Tidak bisa dipungkiri bahwa kelemahan generasi Islam pada saat ini salah satunya yaitu minimnya tingkat kemampuan literasi, terutama di kalangan pesantren. Hal ini dikarenakan masih sangat jarang pesantren yang berkomitmen untuk melestarikan tradisi membaca dan menulis sebagai upaya untuk mempertahankan dakwah Islam. Pada nyatanya, sampai saat ini prestasi literasi membaca di Indonesia masih rendah, dan berada di bawah rata rata dari negara negara yang ada di dunia. Hal ini terbukti dengan Data dari United Nations Educational, Scientific, and Cultural Organisation (UNESCO) menunjukkan, minat baca anak Indonesia hanya 0,1%. Artinya dari 10.000 anak bangsa, hanya satu orang yang senang membaca (Mukhlisin et al., 2021).
Santri sebagai warga pondok pondok pesantren dengan basis akhlakul karimah diharapkan dapat berpartisipasi aktif dalam negara ini. Nah, karena sudah seharusnya kaum santri menggalakkan semangat literasi, maka dari itu santri harus mampu menegakkan islam di kancah dunia. Meskipun sebagai santri milenial, kita tetap harus melestarikan setiap budaya dengan kearifan lokal yang harus dipertahankan dan dilestarikan.

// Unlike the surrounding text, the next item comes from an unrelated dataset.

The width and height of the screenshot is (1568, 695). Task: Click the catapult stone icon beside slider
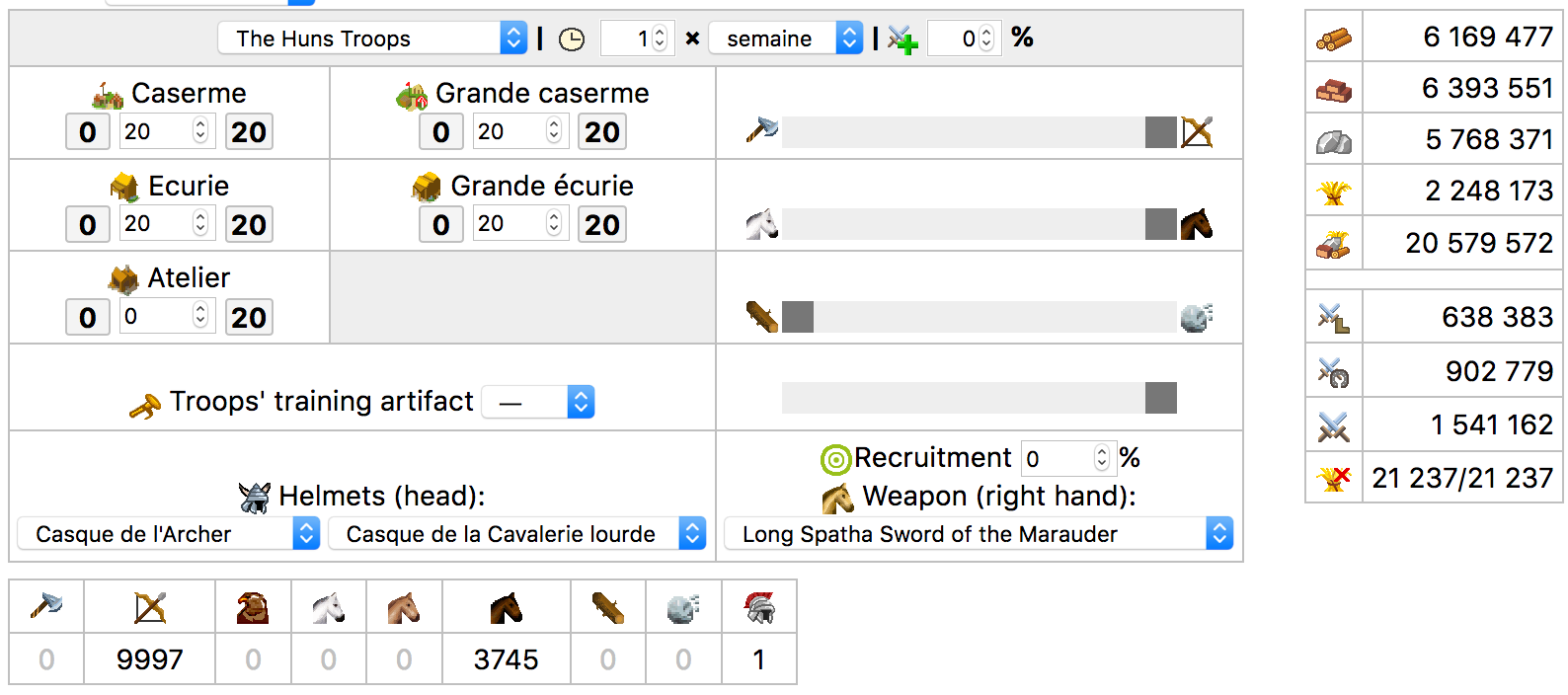pyautogui.click(x=1197, y=317)
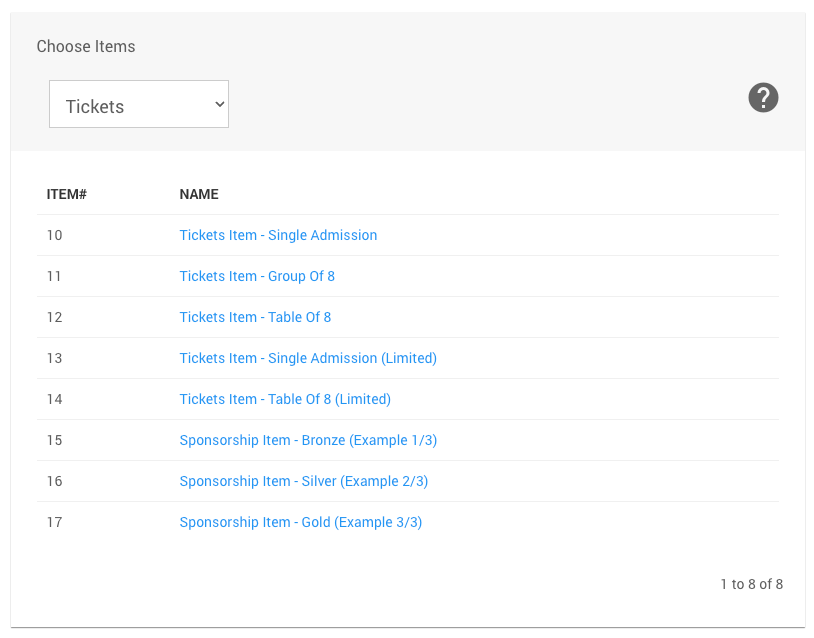
Task: Select the item number 11 cell
Action: [x=55, y=276]
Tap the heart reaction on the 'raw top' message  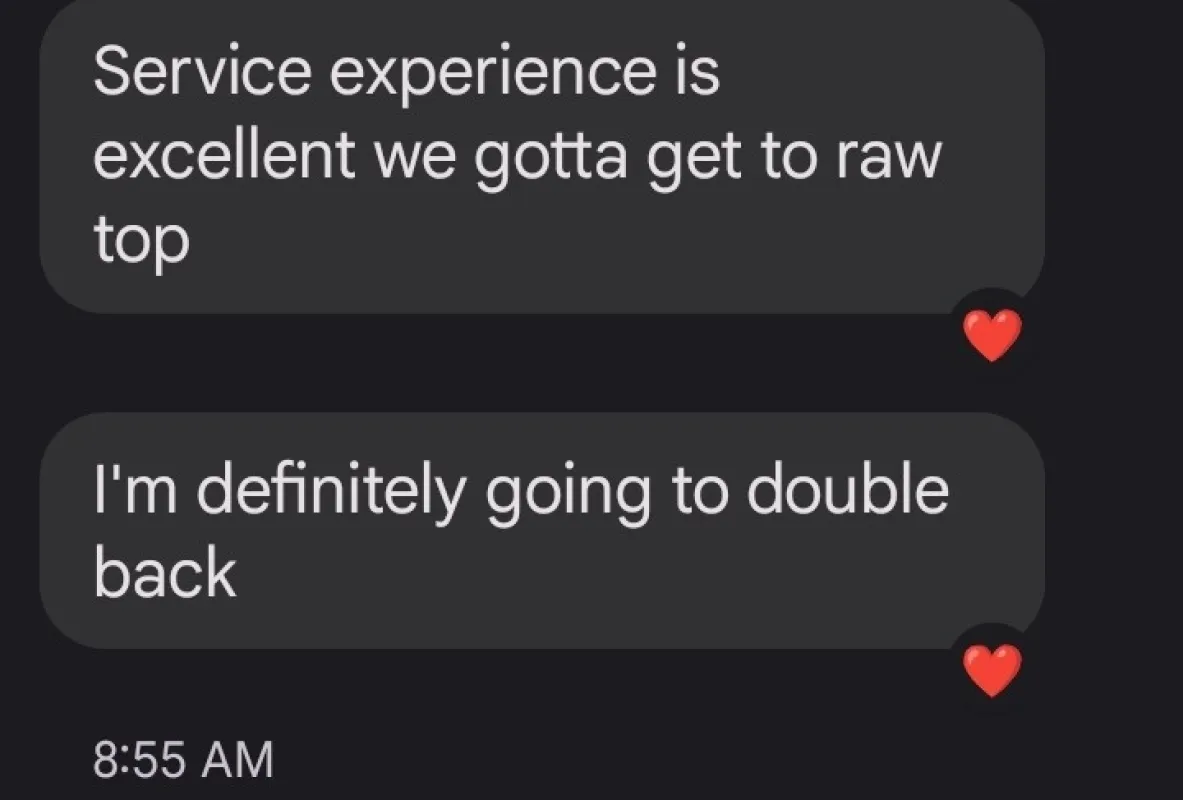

Salah satu budaya di pesantren yang memanfaatkan kegiatan literasi yaitu dengan kajian kitab kuningnya yang telah populer dan menjadi pengajaran yang efektif di seluruh lembaga pendidikan islam. Berbagai kitab karya literasi para ulama menjadi bukti nyata bahwa budaya literasi di kalangan pesantren dipertahankan. Bukan tanpa alasan, hal ini dikarenakan para santri setiap harinya membuka lembaran dari kajian kitab para ulama dan menyalinnya dalam catatan kecil sederhana, sehingga hal ini menjadi tradisi literasi santri sejak dahulu.
Tapi, pada nyatanya budaya ini tidak selalu berjalan lancar pada kalangan santri milenial. Karena seiring berkembangnya waktu banyak sekali ditemukan kajian kajian online yang lebih menarik daripada mengkaji isian dari kitab kuning. Tidak hanya itu, kurangnya kesadaran dari para santri untuk berliterasi juga menjadi tantangan seperti halnya rasa malas ketika akan mengaji. Maka, harus ada dorongan dan gebrakan dari pengelola pesantren tentang bagaimana meningkatkan semangat literasi santri.
Bagi saya terdapat empat tantangan dan juga solusi yang bisa dilakukan ketika minat untuk literasi santri menurun diantaranya yaitu, yang pertama biasanya santri sudah mulai merasakan malas ataupun bosan dengan metode mengaji di pondok pesantren karena terdapat beberapa pondok yang menerapkan sistem bandongan sehingga santri terkadang hanya mendengarkan dan juga kurang ekspresif dalam pengajian kitab tersebut. Sehingga hal ini bisa didukung dengan mengubah metodenya. Jadi, tidak hanya metode mendengarkan tetapi juga terdapat metode diskusi yang dimana dibuat kelompok yang membahas tentang kajian tematik fikih kontemporer.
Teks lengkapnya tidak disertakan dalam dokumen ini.